Overall, a thickness of a PVC coating layer 3 can thus be optimized with a textile membrane 1 according to the invention with an atlas weave while achieving the required strengths and the fulfillment of other architectural parameters, and at the same time the elongation behavior is improved, since this is less strongly asymmetrical.
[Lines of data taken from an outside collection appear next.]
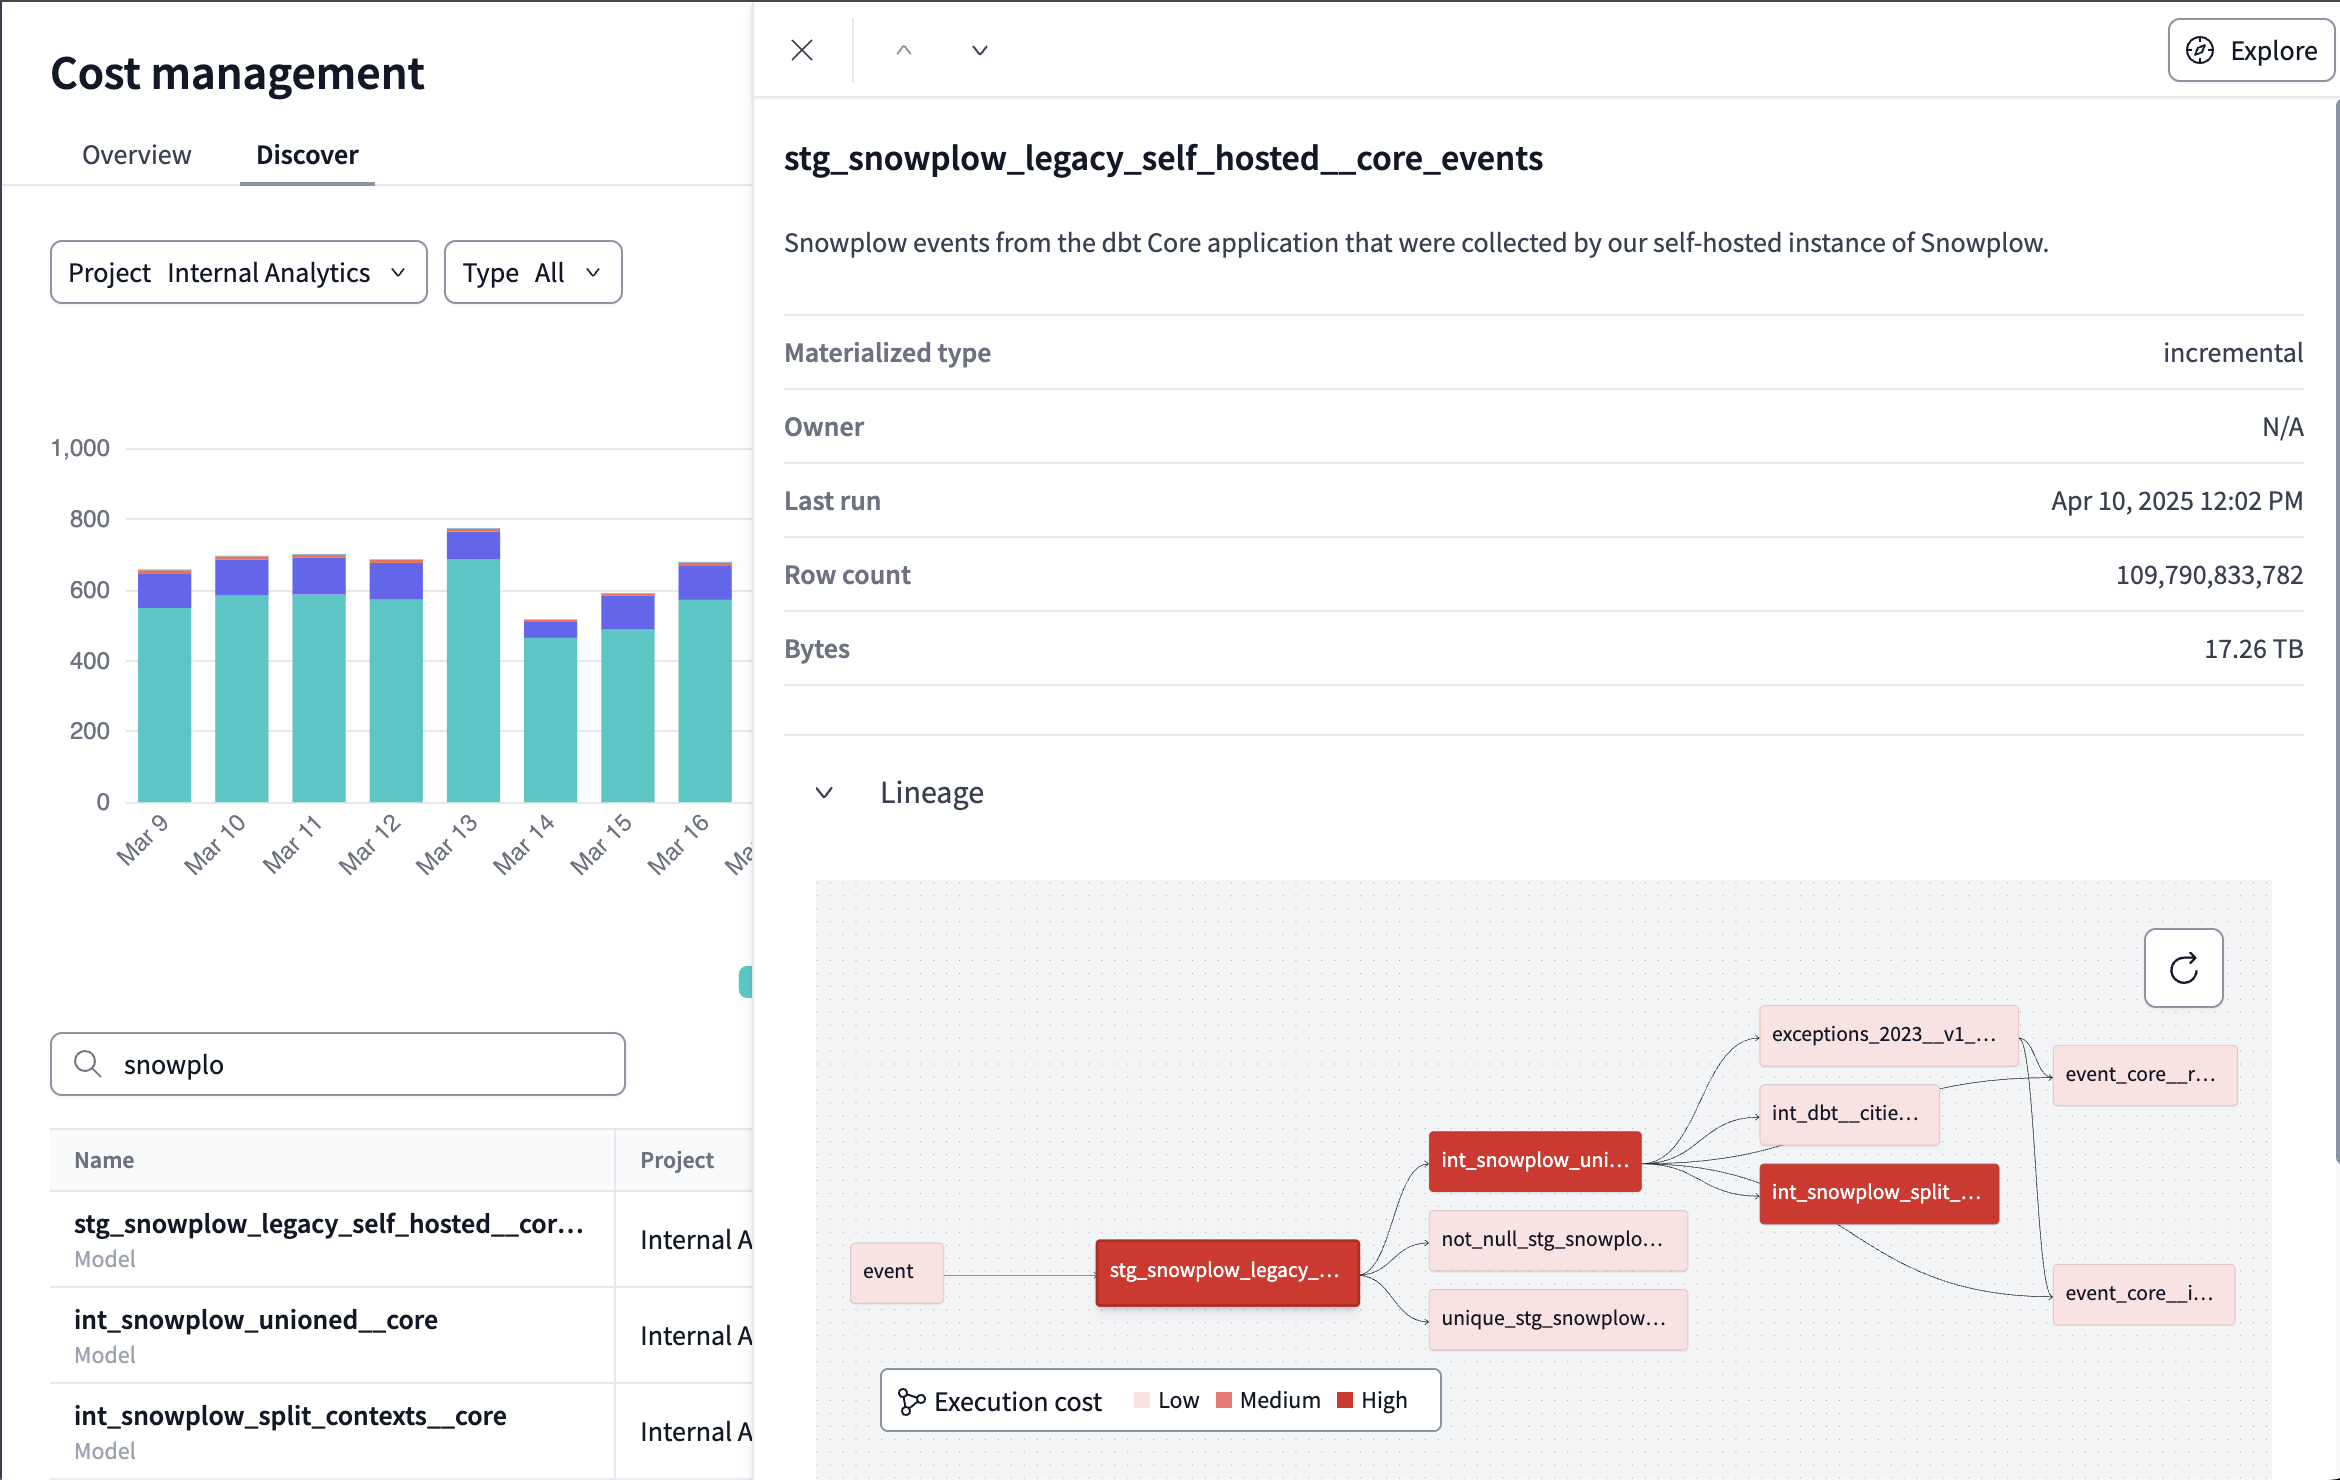
Task: Click the compass icon on the Explore button
Action: click(x=2200, y=50)
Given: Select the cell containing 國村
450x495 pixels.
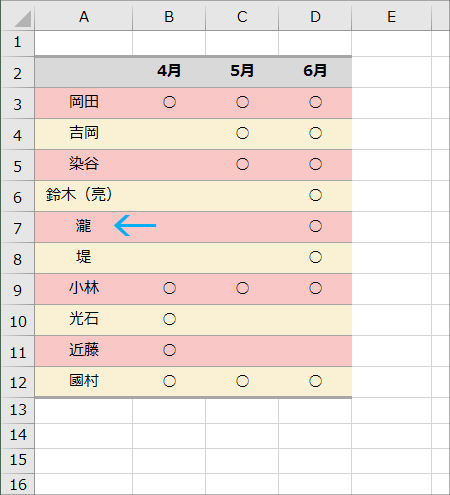Looking at the screenshot, I should (x=84, y=382).
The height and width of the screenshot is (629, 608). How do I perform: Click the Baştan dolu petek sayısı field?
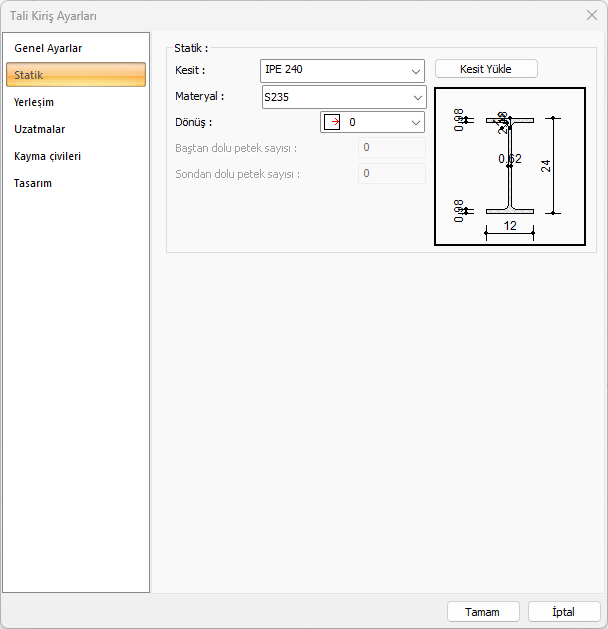(392, 148)
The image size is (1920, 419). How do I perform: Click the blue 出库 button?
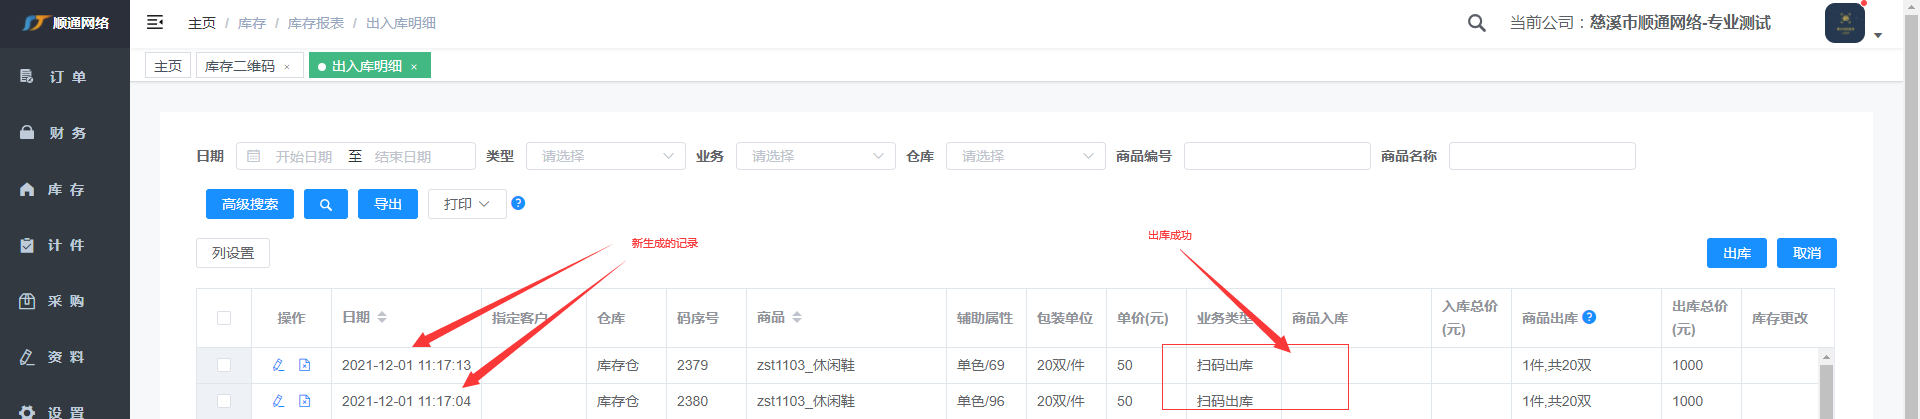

Finally, there is also improved transmitted light behavior and good haptics, since an outer surface is designed to be significantly smoother than according to the prior art.

Claims (12)

1. membrane (1) for textile architecture, comprising a fabric layer (2) with warp threads (21) and weft threads (22) with a thread titer of the warp threads (21) and the weft threads (22) each of at least 550 dtex and at least one coating layer ( 3), which is applied to the fabric layer (2), characterized in that the fabric layer (2) is formed with a floating of the weft threads (22) over at least four warp threads (21). 2. Membrane (1) according to claim 1, characterized in that the fabric layer (2) is formed with an atlas weave. 3. Membrane (1) according to claim 1 or 2, characterized in that the thread titer is at least 800 dtex, for example 10000 dtex, preferably 1100 dtex or more. 4. Membrane (1) according to one of claims 1 to 3, characterized in that the weft threads (22) are guided over five to seven warp threads (21). 5. membrane (1) according to one of claims 1 to 4, characterized in that the warp threads (21) and / or the weft threads (22), preferably each, are formed from a multifilament yarn. 6. membrane (1) according to any one of claims 1 to 5, characterized in that the warp threads and / or the weft threads are formed from a polyester. 7. membrane (1) according to any one of claims 1 to 6, characterized in that a thickness of the membrane (1) is 500 microns to 1300 microns, preferably 600 microns to 1200 microns, in particular 700 microns to 1000 microns. 8. membrane (1) according to one of claims 1 to 7, characterized in that a weight per unit area of the membrane (1) is at least 600 grri ² , preferably 700 grri ² to 1800 grri ² . 9. membrane (1) according to one of claims 1 to 8, characterized in that the fabric layer (2) is provided on both sides with a coating. 10. membrane (1) according to claim 9, characterized in that the coating of PVC coating layers (3) is formed. 11. Membrane (1) according to claim 10, characterized in that in each case a lacquer coating layer (4) is applied to the PVC coating layers (3). 12. Object with a membrane according to one of claims 1 to 11.